As discussed, two or more repeat or willful violations subjects an employer to placement in the SVEP. How might an employer steer clear of those violations? With regard to repeat violations, it may be easier said than done. To prove a repeat violation, OSHA must show that the two violations are “substantially similar.”

OSHA generally makes out a prima facie case for a repeat violation by showing the employer previously violated the same standard within a five-year period. With most violations, this is easy for OSHA to do. And the situation is most punitive for large companies. For example, a violation for failing to have a Safety Data Sheet required by the Hazard Communication standard at one facility can easily morph into multiple repeat violations at other facilities.

While it will not always be possible to avoid a repeat violation, employers can minimize risk by implementing abatement measures on a corporate-wide basis. For example, if an employer accepts a machine guarding violation at one facility, it can make sure the same equipment is appropriately guarded at other facilities. Similarly, if the employer accepts a violation alleging a procedure or policy is deficient, it can make that change across similar facilities.

OSHA’s standard for proving a willful violation is more nebulous. According to the Field Operations Manual, OSHA must prove that the employer “intentionally or knowingly” violated the cited standard, or was “plainly indifferent” to the hazard. For example, was the employer aware of a specific hazard, but failed to take steps to mitigate it? This proof scheme implicates “state of mind”-type evidence: What did the employer know and when did it know it? What was the employer’s response to addressing a particular hazard?

In addition to the steps listed above with regard to repeat violations, employers may want to consider the following:

Organization-Wide Hazards

Employers may find it useful to retain an expert or consultant to address a specific hazard that exists throughout the employer’s operations. An evaluation showing that the employer adequately addressed a hazard or implemented the recommendations of an expert cuts against any claim from OSHA that the employer did not care about safety or the specific hazard.

Routine Auditing

A site-specific auditing program assessing hazards in the workplace may be valuable for some employers because audits can be used to show that an employer took steps to address hazards and may not have had actual knowledge that a hazard existed. On the flip side, if an employer audits, but fails to implement or respond to action items, that could be significant proof of a willful violation.

Employee Misconduct Defense

Employers may want to take steps to present a viable unpreventable employee misconduct defense. To make out this affirmative defense, the employer must show: (1) it implemented a work rule or policy addressing the hazard; (2) it trained employees and ensured they knew the requirements of the work rule; (3) it took steps, such as implementing active supervision or routine worksite audits, to identify violations of the rule; (4) it took disciplinary action, such as retraining, counseling, suspension, or termination, when violations of the rule were identified. If all of these elements are met, OSHA will be less able to prove a willful violation and may not be able to prove any violation.

Training

Employers will want to ensure employees understand their training.
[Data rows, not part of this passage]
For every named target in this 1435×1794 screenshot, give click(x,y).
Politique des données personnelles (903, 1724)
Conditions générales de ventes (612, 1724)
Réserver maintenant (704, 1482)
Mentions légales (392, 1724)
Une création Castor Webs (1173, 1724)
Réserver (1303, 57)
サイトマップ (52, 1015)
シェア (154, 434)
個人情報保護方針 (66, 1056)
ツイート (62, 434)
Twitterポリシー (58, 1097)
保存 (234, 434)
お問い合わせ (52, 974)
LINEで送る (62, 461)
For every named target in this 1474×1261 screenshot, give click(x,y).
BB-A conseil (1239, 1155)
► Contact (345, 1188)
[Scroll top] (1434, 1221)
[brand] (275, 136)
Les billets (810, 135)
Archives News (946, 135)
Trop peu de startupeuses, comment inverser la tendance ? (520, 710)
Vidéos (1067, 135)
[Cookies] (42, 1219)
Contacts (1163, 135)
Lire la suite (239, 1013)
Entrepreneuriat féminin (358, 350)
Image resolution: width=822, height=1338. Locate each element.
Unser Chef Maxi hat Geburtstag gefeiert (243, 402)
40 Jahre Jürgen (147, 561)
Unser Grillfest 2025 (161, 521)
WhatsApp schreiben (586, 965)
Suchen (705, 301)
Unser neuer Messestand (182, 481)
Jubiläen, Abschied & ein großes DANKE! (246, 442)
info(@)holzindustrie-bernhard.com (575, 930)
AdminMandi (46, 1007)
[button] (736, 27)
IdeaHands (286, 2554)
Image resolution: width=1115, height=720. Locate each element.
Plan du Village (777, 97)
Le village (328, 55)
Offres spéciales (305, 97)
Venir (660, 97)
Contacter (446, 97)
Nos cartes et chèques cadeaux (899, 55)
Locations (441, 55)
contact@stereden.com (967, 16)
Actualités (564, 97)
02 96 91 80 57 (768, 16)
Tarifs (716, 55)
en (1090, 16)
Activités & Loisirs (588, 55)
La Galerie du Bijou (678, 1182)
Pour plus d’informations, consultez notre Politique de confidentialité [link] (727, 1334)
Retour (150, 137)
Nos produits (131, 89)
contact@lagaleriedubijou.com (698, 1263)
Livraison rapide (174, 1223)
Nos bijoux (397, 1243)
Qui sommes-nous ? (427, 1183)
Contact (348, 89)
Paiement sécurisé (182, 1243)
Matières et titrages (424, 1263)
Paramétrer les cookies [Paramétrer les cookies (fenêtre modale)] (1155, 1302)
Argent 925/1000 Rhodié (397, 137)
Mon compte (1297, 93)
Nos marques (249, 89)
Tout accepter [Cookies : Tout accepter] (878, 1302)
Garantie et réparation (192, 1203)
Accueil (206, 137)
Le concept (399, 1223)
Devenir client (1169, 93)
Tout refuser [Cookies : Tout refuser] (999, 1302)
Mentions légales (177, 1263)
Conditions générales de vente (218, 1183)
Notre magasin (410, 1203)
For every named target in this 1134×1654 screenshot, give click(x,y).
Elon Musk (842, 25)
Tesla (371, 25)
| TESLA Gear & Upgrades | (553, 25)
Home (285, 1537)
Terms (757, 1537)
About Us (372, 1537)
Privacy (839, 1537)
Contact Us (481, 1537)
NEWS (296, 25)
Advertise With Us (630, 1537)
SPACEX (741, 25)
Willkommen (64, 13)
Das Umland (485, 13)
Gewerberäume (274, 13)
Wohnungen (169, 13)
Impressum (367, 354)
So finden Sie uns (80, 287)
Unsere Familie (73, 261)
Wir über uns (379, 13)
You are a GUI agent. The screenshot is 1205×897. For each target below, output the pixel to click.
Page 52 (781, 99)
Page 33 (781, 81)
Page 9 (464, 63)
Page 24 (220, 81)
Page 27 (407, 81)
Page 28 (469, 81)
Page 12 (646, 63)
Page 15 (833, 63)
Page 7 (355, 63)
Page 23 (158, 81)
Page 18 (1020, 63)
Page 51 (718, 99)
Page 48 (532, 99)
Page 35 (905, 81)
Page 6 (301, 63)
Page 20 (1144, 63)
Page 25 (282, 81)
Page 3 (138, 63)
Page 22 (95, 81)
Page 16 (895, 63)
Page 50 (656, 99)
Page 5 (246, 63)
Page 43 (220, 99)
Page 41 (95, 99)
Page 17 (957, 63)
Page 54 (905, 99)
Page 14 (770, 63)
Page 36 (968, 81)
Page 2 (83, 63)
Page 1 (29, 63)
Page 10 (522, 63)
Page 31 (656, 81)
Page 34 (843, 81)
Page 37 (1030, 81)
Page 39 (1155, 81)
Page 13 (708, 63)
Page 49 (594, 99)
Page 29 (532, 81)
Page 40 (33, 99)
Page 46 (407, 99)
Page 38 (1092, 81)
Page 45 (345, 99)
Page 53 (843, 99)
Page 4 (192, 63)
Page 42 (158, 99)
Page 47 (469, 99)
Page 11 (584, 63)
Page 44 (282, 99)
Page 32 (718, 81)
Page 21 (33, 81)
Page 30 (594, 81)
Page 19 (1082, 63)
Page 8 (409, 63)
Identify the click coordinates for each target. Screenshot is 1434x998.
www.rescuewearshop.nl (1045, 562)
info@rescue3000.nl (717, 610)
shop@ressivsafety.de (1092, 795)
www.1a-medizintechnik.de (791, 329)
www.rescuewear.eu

Written or online tests can be used to prove that employees understood the training. Employers may need to address employees’ language proficiencies when implementing new training programs.

Employee Involvement

Safety committees, a program to allow safety suggestions from employees, and consultations with employees about the safest ways to conduct particular operations can show that the employer is not indifferent to workplace safety. As with auditing, responding to employee suggestions or views may turn out to be critical for employers when faced with these situations. If the employer rejects an idea, it may need to ensure that it has a clear business justification for doing so.